▸ Activity 1:
List every publication named in the article on the song "Carry the Zero."
▸ Activity 2:
Pick up the article on the song "Carry the Zero" after its last sentence and write the next paragraph.

▸ Provided passage:
-=-=-

Single by Built to Spill

from the album Keep It Like a Secret
- Released: 1999
- Genre: Indie rock
- Length: 5:44
- Label: Warner Bros.
- Producer: Phil Ek

Built to Spill singles chronology
| "Center of the Universe" (1999) | "Carry the Zero" (1999) | "Strange" (2001) |

= Carry the Zero =

Song by Built to Spill

"Carry the Zero" is a song recorded by the American rock band Built to Spill for their fourth studio album, Keep It Like a Secret (1999). It was released as the second single from Keep It Like a Secret in 1999 through Warner Bros. Records. An extended play of the same name was released the same year; it is their first solo EP after the 1995 split EP Built to Spill Caustic Resin.

==Background==
"Carry the Zero" is perhaps considered the band's most popular song. In "Carry the Zero", Martsch "extends a mathematical metaphor" to depict a disaffected relationship. Brett Anderson at The Washington Post depicted the tune as a "guitar manifesto in three movements." The tune remains a celebrated standard at the band's concerts.

"Carry the Zero" has been popular for a generation of indie musicians: Frances Quinlan covered the song on their 2020 album Likewise, while Michelle Zauner of Japanese Breakfast revealed it was the first song she learned on guitar.

==Reception==
"Carry the Zero" has received wide acclaim from contemporary music critics. David Fricke at Rolling Stone praised the song's "lyric mix of run-on, conversational syntax and curveball wordplay." Pitchfork reviewer Jason Josephes called it "downright pretty," noting that it "merges Cocteau Twins-esque guitars and melody with equal sigh and much more articulate lyrics." The publication later ranked its parent album among the best to come from the Pacific Northwest, with columnist Evan Rytlewski singling out "Zero": "Although Martsch has often written about how the insecurities of youth trail us into adulthood, he’s never done so more movingly than on 'Carry the Zero,' six minutes of tough love packaged in a hug." Reyan Ali of SF Weekly called it "a wistful, lonely, rough-around-the-edges tune."

-=-=-

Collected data
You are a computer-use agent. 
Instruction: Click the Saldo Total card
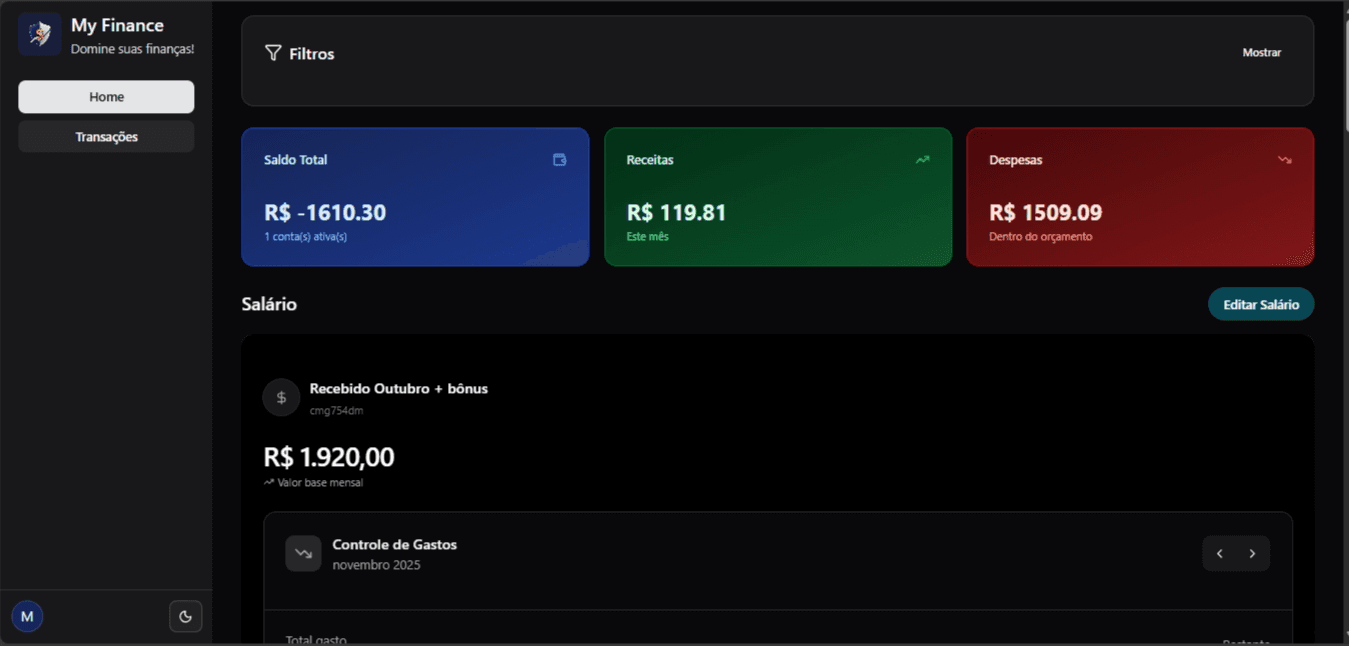tap(415, 197)
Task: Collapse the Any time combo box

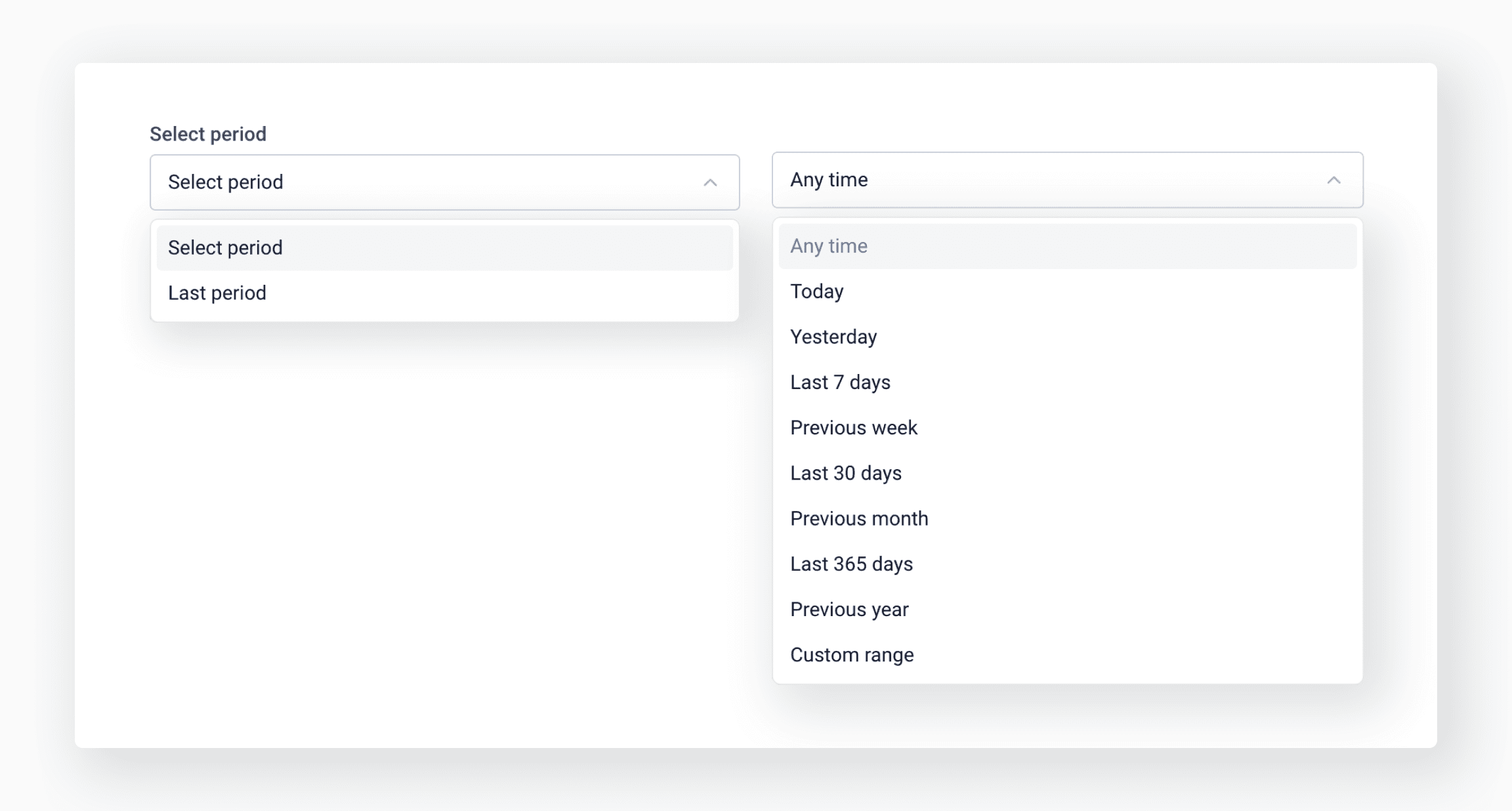Action: point(1067,180)
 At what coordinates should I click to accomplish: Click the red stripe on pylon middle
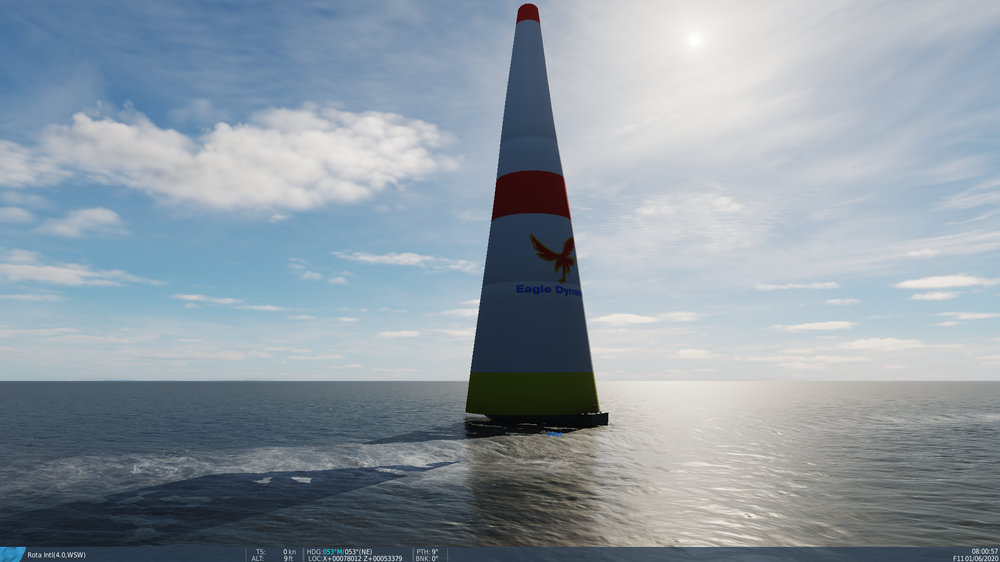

-=-=-

▸ Response box 1:
The Washington Post, Rolling Stone, Pitchfork, SF Weekly

▸ Response box 2:
Kevin McFarland of The A.V. Club called it the band's best-ever song: "a dreamy yet surging exploration that displays Martsch at the height of his prowess for infectious melody and arresting solos." Chris DeVille at Stereogum complimented its wistful guitar tone, considering it the point within Secret that the album truly flourishes. Nina Corcoran, writing for Consequence, admired its spindly guitar work, suggesting its "symphonic outro" justifies the group's standing as "one of the '90s best guitar rock groups." Christopher Porter at The Washington Post opined that "Martsch is a very good pop songwriter [...] "Carry the Zero" [has a] great core melody." Tom Hughes singled the song out for a piece in The Guardian, calling it "a song that can lay claim to one of the best intros and outros in indie rock. Doug Martsch's golden-toned Idaho outfit roll out all their loveliest soaring hooks, striking a perfect balance between weighty rock crunch and sweet, gleaming twinkles."

==Track listing==
1. "Carry the Zero"
2. "Sidewalk"
3. "Forget Remember When"
4. "Now & Then"
5. "Kicked It in the Sun" (live)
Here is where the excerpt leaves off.